4 thoughts on “Beatles 3000

  1. This is how much (none at all), check out a description of the 4chan phenomenon: “Herwig is earning a Ph.D. in Media Studies in Vienna, with an emphasis on cyber cultures. She views participation in Anonymous as a ritualized test of courage on the road to adulthood.”

    This sounds like all the explanations for various habits of ancient or remote peoples. And it’s completely wrong.

  2. If you’ve ever read source materials in the history of musical performance practice and then read and listened to the results of modern scholarship, this video will feel familiar. Recordings from the late-19th Century sound more foreign to modern ears than do “historically-informed” performances.

  3. Is it really the case that the only way the people who make these things can think to make them interesting is to assume that the volume of written material produced circa 2000 is less than the amount produced circa 1000?

    We have letters from Roman soldiers stationed in Britain asking for socks from home. Don’t try to tell me that records never survive.

  4. So Chris, what were the mothers’ replies?

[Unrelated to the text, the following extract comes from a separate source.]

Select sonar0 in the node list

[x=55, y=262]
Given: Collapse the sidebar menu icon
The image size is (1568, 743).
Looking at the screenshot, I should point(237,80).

    Of course records survive. It’s just that not all of them do – the unimportant ones get tossed out and the important ones get rewritten. The records that actually do survive in original form do so because either they get treated as inviolate or because they get lost in an airtight, inhospitable, unimportant places. The important records, by virtue of being important, are referenced, summarized, interpreted, translated and generally eroded continuously until all that remains is proof of existence and a general topic area.

    The Beatles 3000 video was full of speculation about which records might survive. Long-term recordkeeping remains an unsolved problem, and the source of a great deal of consternation for archivists.